GS : Pak Paul, anak memang perlu belajar di sekolah, tetapi sering kali itu juga menimbulkan tantangan dan menimbulkan masalah-masalah dalam diri anak dan juga dalam diri orangtua itu. Masalah-masalah apa yang biasanya muncul?
PG : Ada banyak masalah yang dihadapi oleh anak-anak kita jadi kalau kita sekarang ini mengadakan survey di kalangan orangtua dan bertanya apa itu masalah yang dihadapi dalam keluargamu, akan bnyak yang menjawab masalah anak-anak belajar di sekolah.
Ada beberapa yang ingin kita bahas pada saat ini, yang pertama adalah adakalanya anak-anak tidak bisa mengikuti pelajaran karena kecerdasannya tidak memadai. Orangtua mesti menilai kemampuan anak dengan tepat dan menyekolahkannya di sekolah yang sesuai dengan kesanggupannya. Jika kita melihat anak sudah berusaha dan dengan tekun belajar namun hasilnya tetap tidak memadai, itu berarti tuntutan sekolah melampaui kesanggupannya. Bila kita memaksakannya, dikhawatirkan anak akan tertekan dan sebagai akibatnya aspek lain dari perkembangan dirinya akan terganggu. Jadi sekali lagi anak belum tentu yang mengalami masalah belajar di sekolah adalah anak yang malas, bisa jadi inilah salah satu penyebabnya.
GS : Kadang-kadang dengan gampangnya orangtua itu menganggap anaknya malas, anaknya bodoh, kemudian dicarikan guru les; menambah jam pelajaran.

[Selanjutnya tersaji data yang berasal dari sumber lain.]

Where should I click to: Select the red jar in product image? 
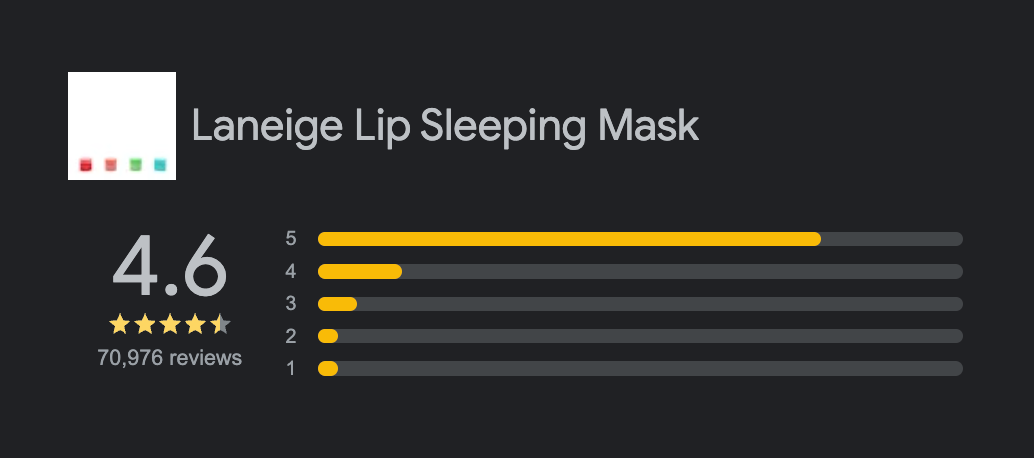click(x=86, y=163)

Nah ini menjadi masalah baru bagi anak karena jam bermainnya menjadi berkurang Pak Paul?
PG : Betul, dan les itu saya kira suatu kepanjangan sekolah. Jadi di sekolah sudah tujuh jam belajar kemudian pulang ke rumah dari jam 04.00, jam 05.00 terus sampai jam 09.00 malam, jadi bolehdikatakan anak ini sejak melek mata sampai tutup mata yang dia lakukan adalah belajar.
Itu akhirnya menjadi beban yang terlalu berat untuk ditanggungnya, jadi langkah pertama periksalah, apakah anak kita memang memiliki kecerdasan yang memadai untuk disekolahkan di sekolah itu. Jangan kita ini terlalu beranggapan anak kita pasti bisa kalau saja dia rajin; belum tentu, karena tidak semua sekolah sama. Ada sekolah yang sangat menekankan prestasi akademik dan akan memberikan tuntutan yang sangat tinggi, jadi kita mesti menyadari kemampuan anak kita.

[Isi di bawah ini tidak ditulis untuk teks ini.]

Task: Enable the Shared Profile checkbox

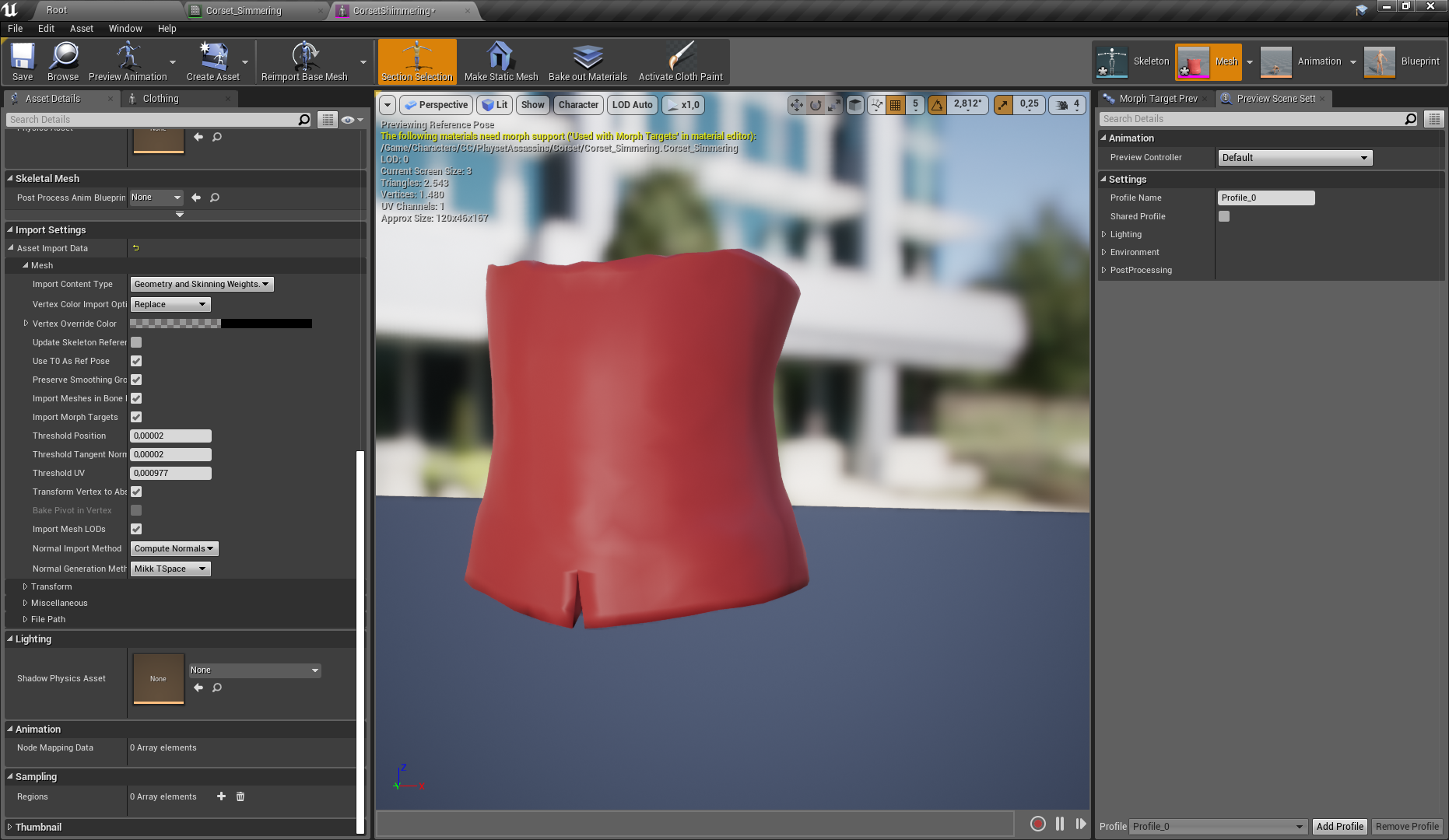Action: tap(1224, 216)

GS : Biasanya justru orangtua terobsesi untuk anak-anaknya sekolah di sekolah favorit yang notabene justru sangat menekankan prestasi akademik.

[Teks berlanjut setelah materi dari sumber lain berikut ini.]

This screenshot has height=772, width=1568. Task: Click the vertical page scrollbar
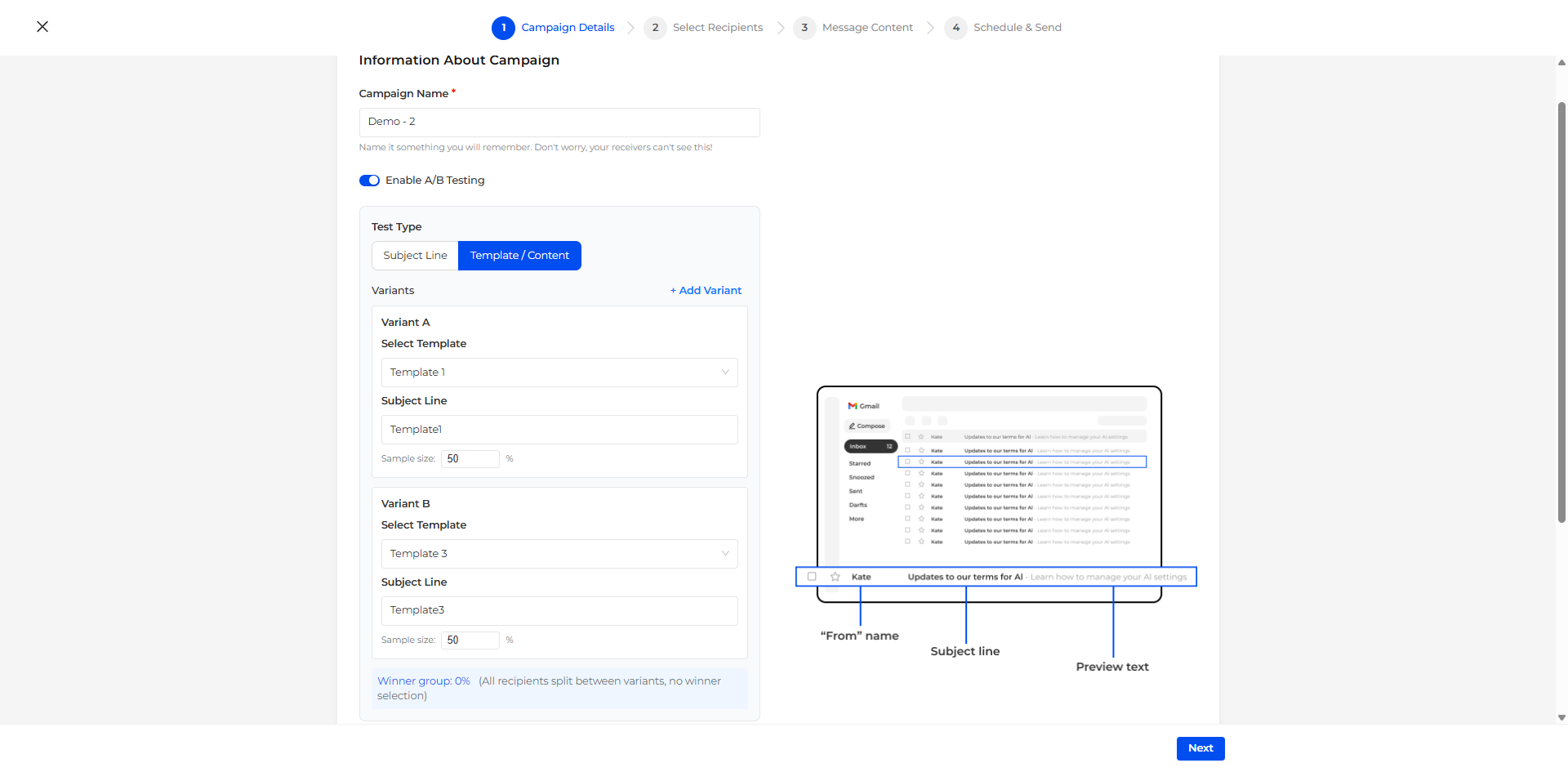coord(1561,310)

PG : Sudah tentu saya tidak mengecilkan sumbangsih sekolah yang baik, pasti akan banyak sumbangsih dalam kehidupan seorang anak, tapi akan jauh lebih baik jika anak bersekolah di mana dia bisa erprestasi sehingga dia bisa bangga dengan dirinya.
Kalau disekolahkan di sekolah yang terlalu susah meskipun dia bisa melewatinya, tapi kalau nilainya terus di bawah dan anjlok dan mungkin dia menjadi anak yang paling lemah di kelasnya itu justru akan berdampak buruk pada penghargaan dirinya.
GS : Mungkin ada yang lain, Pak Paul?
PG : Yang kedua adalah kadangkala anak tidak bisa mengikuti pelajaran karena pelajaran disampaikan dengan cara yang tidak sesuai dengan cara belajarnya. Anak belajar dengan cara yang berbeda, da anak yang berpikir abstrak namun ada anak yang berpikir konkrit.
Sudah tentu yang harus kita lakukan adalah menyesuaikannya; kalau anak itu belajar dengan abstrak berarti apa yang kita sampaikan lewat perkataan bisa dia bayangkan dan dia cerna. Tapi kalau berpikirnya konkrit, sang guru menjelaskan lewat perkataan si anak tidak bisa membayangkan, si anak tidak bisa menerbitkan konsep itu di dalam pikirannya, akibatnya dia tidak bisa mengikutinya. Berikutnya ada anak yang belajar berurut, mesti dijelaskan satu persatu baru dia bisa mengikuti. Tapi ada anak yang belajarnya acak, justru kalau dijelaskan satu persatu materi yang sama diajarkan kemarin, diajarkan hari ini, diajarkan besok ditambah sedikit demi sedikit wah dia bosan sekali karena bukan begitu cara belajarnya. Akibatnya yang terjadi adalah dia tidak belajar dengan efektif. Tapi saya memahami guru tidak bisa menyampaikan dan menjelaskan materi pelajaran yang cocok untuk setiap anak; itu sebabnya penting bagi kita orangtua mengenali cara belajar anak dan pola pikirnya. Bila setelah menjelaskannya dengan cara berbeda dan anak mengerti, itu berarti pola pembelajaran di sekolah tidak pas untuknya dan kita yang harus berperan membantunya di rumah.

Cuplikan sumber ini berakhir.